= High policing =

Policing to protect the government

High policing is a form of intelligence-led policing that serves to protect the national government or a conglomerate of national governments from internal threats; that is, any policing operations integrated into domestic intelligence gathering, national security, or international security operations for the purpose of protecting government.

== Etymology ==
The term "high policing" was introduced into English language police studies by Canadian criminologist Jean-Paul Brodeur in a 1983 article entitled "High Policing and Low Policing: Remarks about the Policing of Political Activities" and derives from the French haute police, the political police force established in France under Louis XIV.

== Aims ==

The term "high policing" refers to the fact that such policing benefits the "higher" interests of the government rather than individual citizens or the mass population. It also refers to the fact that high-policing organizations are endowed with authority and legal powers superior to that of other types of police organizations.

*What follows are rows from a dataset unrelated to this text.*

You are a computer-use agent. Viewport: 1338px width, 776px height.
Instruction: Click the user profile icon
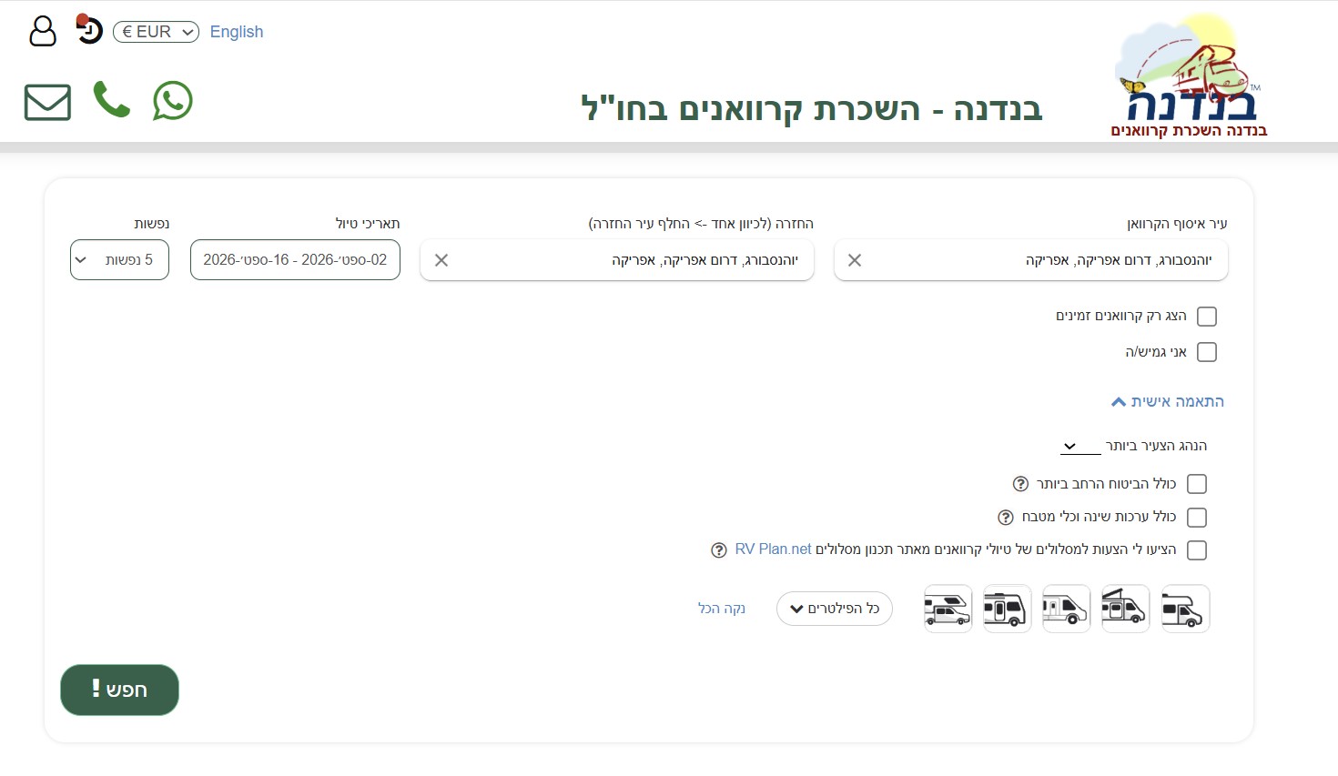[x=42, y=31]
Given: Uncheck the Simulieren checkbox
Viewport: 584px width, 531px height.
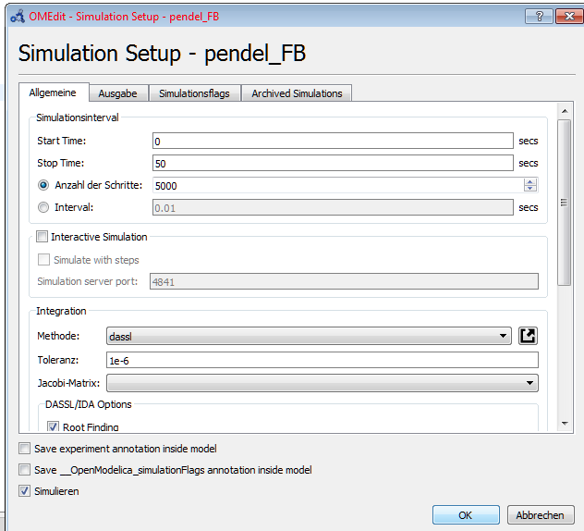Looking at the screenshot, I should coord(24,491).
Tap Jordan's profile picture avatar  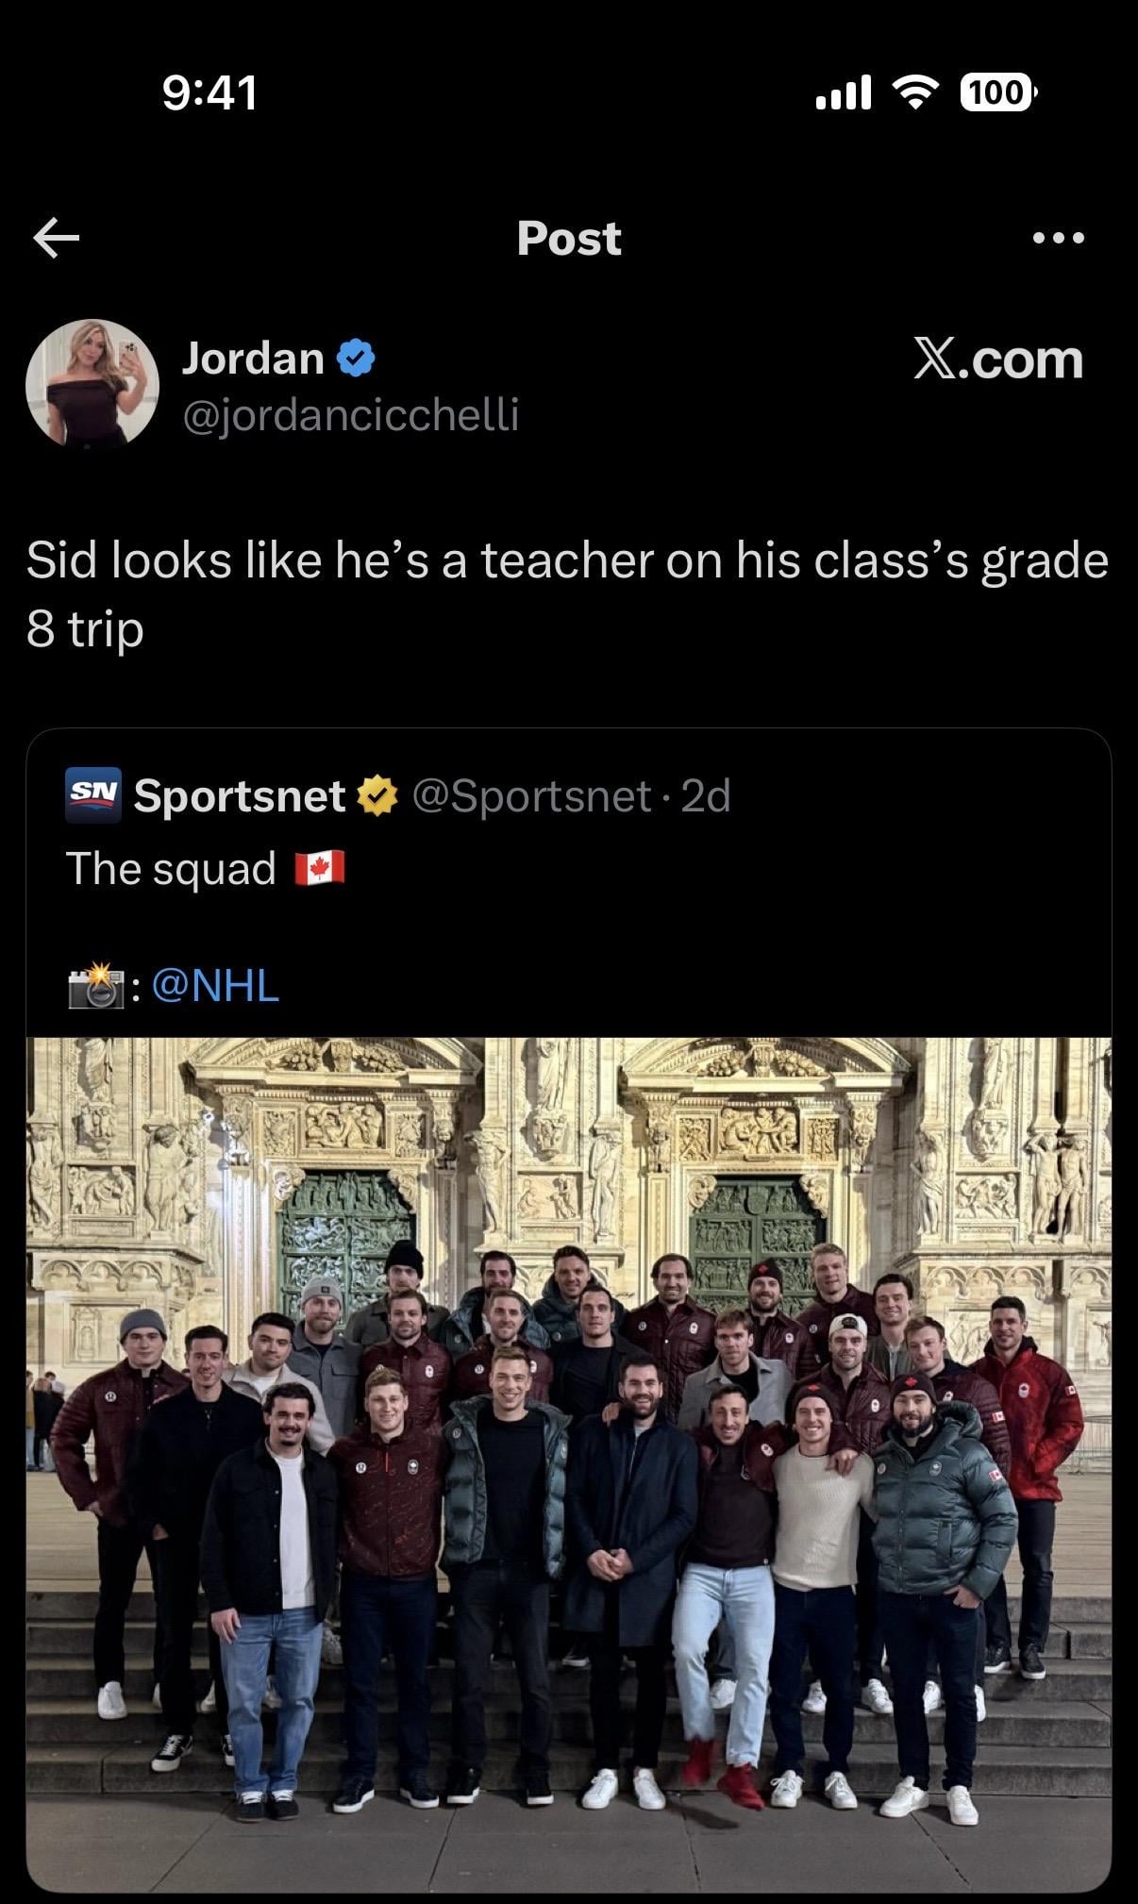(x=92, y=383)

The conventional designation for this category of policing in liberal democracies is a security agency, however, and it should not be conflated with secret police, although secret police organizations do use high policing methods. Calling it "secret" or "political" policing is too vague since all police work is somewhat both secret (police generally do not reveal their methods until a case is completed) and political (police enforce laws determined by the political system in power).

The primary tool of high policing is intelligence, which is derived from both human ("Humint") and technological sources. The former includes the use of secret informants to gather information on the activities of citizens, while the latter includes electronic surveillance and eavesdropping, such as closed-circuit camera monitoring, telephone tapping, and Internet tapping.

== Agencies ==

High policing in western democratic countries is performed by both national police forces and specialized security agencies, such as the FBI and the Secret Service in the United States, MI5 in the United Kingdom, the Special Detective Unit and Directorate of Intelligence in Ireland, the Australian Security Intelligence Organisation, the Canadian Security Intelligence Service, and the New Zealand Security Intelligence Service.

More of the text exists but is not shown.